══ MATERIAL PROVIDED ══

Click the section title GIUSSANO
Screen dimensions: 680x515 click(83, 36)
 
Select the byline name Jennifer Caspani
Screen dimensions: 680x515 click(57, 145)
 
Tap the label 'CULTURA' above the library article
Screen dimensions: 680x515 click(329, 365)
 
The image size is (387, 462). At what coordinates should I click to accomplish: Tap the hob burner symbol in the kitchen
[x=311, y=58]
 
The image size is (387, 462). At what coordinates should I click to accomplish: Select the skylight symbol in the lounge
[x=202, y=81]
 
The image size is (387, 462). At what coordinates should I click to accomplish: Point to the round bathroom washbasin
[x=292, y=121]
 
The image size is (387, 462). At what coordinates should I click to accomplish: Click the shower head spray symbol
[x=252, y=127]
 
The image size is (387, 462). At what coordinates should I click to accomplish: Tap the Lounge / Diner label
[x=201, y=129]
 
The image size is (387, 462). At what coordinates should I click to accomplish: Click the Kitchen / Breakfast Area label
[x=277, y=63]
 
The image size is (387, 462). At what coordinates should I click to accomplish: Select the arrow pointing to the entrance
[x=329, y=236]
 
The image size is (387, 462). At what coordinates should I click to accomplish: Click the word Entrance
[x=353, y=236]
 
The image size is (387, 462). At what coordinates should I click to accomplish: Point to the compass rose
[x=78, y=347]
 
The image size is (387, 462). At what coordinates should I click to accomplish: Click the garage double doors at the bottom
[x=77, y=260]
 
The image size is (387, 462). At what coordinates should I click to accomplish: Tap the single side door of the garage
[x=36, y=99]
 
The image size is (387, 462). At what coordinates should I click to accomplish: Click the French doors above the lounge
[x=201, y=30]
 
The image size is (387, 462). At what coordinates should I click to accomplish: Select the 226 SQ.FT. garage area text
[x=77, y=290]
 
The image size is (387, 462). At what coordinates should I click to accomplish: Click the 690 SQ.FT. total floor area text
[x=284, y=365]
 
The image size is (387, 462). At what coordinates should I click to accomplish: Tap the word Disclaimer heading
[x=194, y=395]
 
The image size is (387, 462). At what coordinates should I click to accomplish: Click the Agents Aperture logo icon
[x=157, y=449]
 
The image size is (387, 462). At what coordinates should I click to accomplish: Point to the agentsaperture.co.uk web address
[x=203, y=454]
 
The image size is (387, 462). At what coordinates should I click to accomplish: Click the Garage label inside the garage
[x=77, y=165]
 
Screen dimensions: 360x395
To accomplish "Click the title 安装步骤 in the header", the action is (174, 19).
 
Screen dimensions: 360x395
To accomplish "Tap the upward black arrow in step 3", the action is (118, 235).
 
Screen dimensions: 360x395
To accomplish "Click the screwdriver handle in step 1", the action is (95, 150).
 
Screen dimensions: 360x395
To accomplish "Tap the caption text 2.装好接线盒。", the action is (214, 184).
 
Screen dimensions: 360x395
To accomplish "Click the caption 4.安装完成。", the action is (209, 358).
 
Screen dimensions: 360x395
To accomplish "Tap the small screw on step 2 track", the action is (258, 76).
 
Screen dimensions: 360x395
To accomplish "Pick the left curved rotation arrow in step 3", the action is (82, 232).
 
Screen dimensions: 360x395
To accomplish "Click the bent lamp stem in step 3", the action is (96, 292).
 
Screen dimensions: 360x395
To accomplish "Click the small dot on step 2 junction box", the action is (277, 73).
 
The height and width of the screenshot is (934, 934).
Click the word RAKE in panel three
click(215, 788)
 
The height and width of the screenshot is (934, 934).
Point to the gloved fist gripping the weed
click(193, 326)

═══

> **STATED PROBLEM**: Arrange every line of the rows above as a Markdown table with two columns, Number and Line, numbering the lines in order and leaving out the blank ones.

> **COMPLETE RESPONSE**:
| Number | Line |
|---|---|
| 1 | Click the section title GIUSSANO |
| 2 | Screen dimensions: 680x515 click(83, 36) |
| 3 | Select the byline name Jennifer Caspani |
| 4 | Screen dimensions: 680x515 click(57, 145) |
| 5 | Tap the label 'CULTURA' above the library article |
| 6 | Screen dimensions: 680x515 click(329, 365) |
| 7 | The image size is (387, 462). At what coordinates should I click to accomplish: Tap the hob burner symbol in the kitchen |
| 8 | [x=311, y=58] |
| 9 | The image size is (387, 462). At what coordinates should I click to accomplish: Select the skylight symbol in the lounge |
| 10 | [x=202, y=81] |
| 11 | The image size is (387, 462). At what coordinates should I click to accomplish: Point to the round bathroom washbasin |
| 12 | [x=292, y=121] |
| 13 | The image size is (387, 462). At what coordinates should I click to accomplish: Click the shower head spray symbol |
| 14 | [x=252, y=127] |
| 15 | The image size is (387, 462). At what coordinates should I click to accomplish: Tap the Lounge / Diner label |
| 16 | [x=201, y=129] |
| 17 | The image size is (387, 462). At what coordinates should I click to accomplish: Click the Kitchen / Breakfast Area label |
| 18 | [x=277, y=63] |
| 19 | The image size is (387, 462). At what coordinates should I click to accomplish: Select the arrow pointing to the entrance |
| 20 | [x=329, y=236] |
| 21 | The image size is (387, 462). At what coordinates should I click to accomplish: Click the word Entrance |
| 22 | [x=353, y=236] |
| 23 | The image size is (387, 462). At what coordinates should I click to accomplish: Point to the compass rose |
| 24 | [x=78, y=347] |
| 25 | The image size is (387, 462). At what coordinates should I click to accomplish: Click the garage double doors at the bottom |
| 26 | [x=77, y=260] |
| 27 | The image size is (387, 462). At what coordinates should I click to accomplish: Tap the single side door of the garage |
| 28 | [x=36, y=99] |
| 29 | The image size is (387, 462). At what coordinates should I click to accomplish: Click the French doors above the lounge |
| 30 | [x=201, y=30] |
| 31 | The image size is (387, 462). At what coordinates should I click to accomplish: Select the 226 SQ.FT. garage area text |
| 32 | [x=77, y=290] |
| 33 | The image size is (387, 462). At what coordinates should I click to accomplish: Click the 690 SQ.FT. total floor area text |
| 34 | [x=284, y=365] |
| 35 | The image size is (387, 462). At what coordinates should I click to accomplish: Tap the word Disclaimer heading |
| 36 | [x=194, y=395] |
| 37 | The image size is (387, 462). At what coordinates should I click to accomplish: Click the Agents Aperture logo icon |
| 38 | [x=157, y=449] |
| 39 | The image size is (387, 462). At what coordinates should I click to accomplish: Point to the agentsaperture.co.uk web address |
| 40 | [x=203, y=454] |
| 41 | The image size is (387, 462). At what coordinates should I click to accomplish: Click the Garage label inside the garage |
| 42 | [x=77, y=165] |
| 43 | Screen dimensions: 360x395 |
| 44 | To accomplish "Click the title 安装步骤 in the header", the action is (174, 19). |
| 45 | Screen dimensions: 360x395 |
| 46 | To accomplish "Tap the upward black arrow in step 3", the action is (118, 235). |
| 47 | Screen dimensions: 360x395 |
| 48 | To accomplish "Click the screwdriver handle in step 1", the action is (95, 150). |
| 49 | Screen dimensions: 360x395 |
| 50 | To accomplish "Tap the caption text 2.装好接线盒。", the action is (214, 184). |
| 51 | Screen dimensions: 360x395 |
| 52 | To accomplish "Click the caption 4.安装完成。", the action is (209, 358). |
| 53 | Screen dimensions: 360x395 |
| 54 | To accomplish "Tap the small screw on step 2 track", the action is (258, 76). |
| 55 | Screen dimensions: 360x395 |
| 56 | To accomplish "Pick the left curved rotation arrow in step 3", the action is (82, 232). |
| 57 | Screen dimensions: 360x395 |
| 58 | To accomplish "Click the bent lamp stem in step 3", the action is (96, 292). |
| 59 | Screen dimensions: 360x395 |
| 60 | To accomplish "Click the small dot on step 2 junction box", the action is (277, 73). |
| 61 | The height and width of the screenshot is (934, 934). |
| 62 | Click the word RAKE in panel three |
| 63 | click(215, 788) |
| 64 | The height and width of the screenshot is (934, 934). |
| 65 | Point to the gloved fist gripping the weed |
| 66 | click(193, 326) |